The authors maintain that if there is a mismatch between the interlocutors in their interpretations or prioritisation of any of these triggers, rapport will be affected and typically undermined. This will lead to some kind of rapport reaction – an emotional reaction and/or an evaluative reaction.

==Benefits==
A number of benefits from building interpersonal rapport have been proposed, all of which concern smoother interactions, improved collaboration, and improved interpersonal outcomes, though the specifics differ by the domain. These domains include but are not limited to healthcare, education, business, and social relationships.

In the health domain, provider-patient rapport is often called the "therapeutic alliance" or "therapeutic relationship"—the collaboration quality between provider and patient—which can predict therapy outcomes or patients' treatment adherence.

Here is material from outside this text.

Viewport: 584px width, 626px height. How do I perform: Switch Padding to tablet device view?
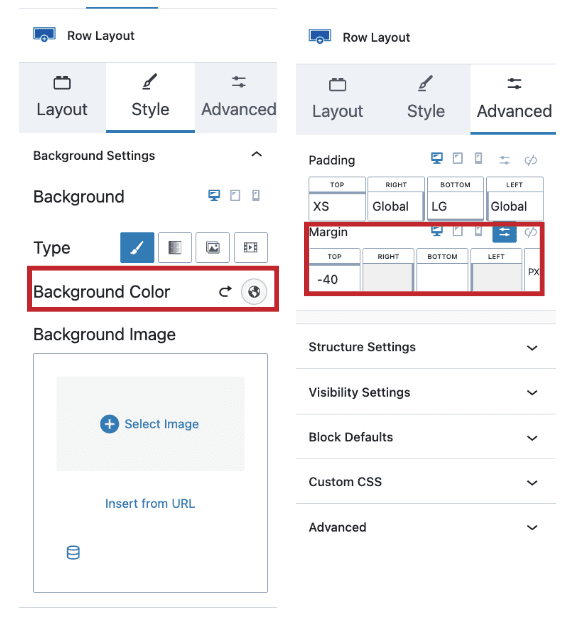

In education, teacher-student rapport is predictive of students' participation in the course, their course retention, their likelihood to take a course in that domain again, and has sometimes been used to predict course outcomes. Some have argued that teacher-student rapport is an essential element of what makes an effective teacher, or the ability to manage interpersonal relationships and build a positive, pro-social, atmosphere of trust and reduced anxiety. Student-student rapport, on the other hand, while largely out of the teacher's ability to control, is also predictive of reduced anxiety in the course, feelings of a supportive class culture, and improved participation in class discussions. In these relationships, intentionally building rapport through individual meetings has shown an increase in student engagement and level of comfort in the classroom.

In negotiation, rapport is beneficial for reaching mutually beneficial outcomes, as partners are more likely to trust each other and be willing to cooperate and reach a positive outcome. However, interpersonal rapport in negotiation can lead to unethical behavior, particularly in impasse situations, where the interpersonal rapport may influence the negotiators to behave unethically.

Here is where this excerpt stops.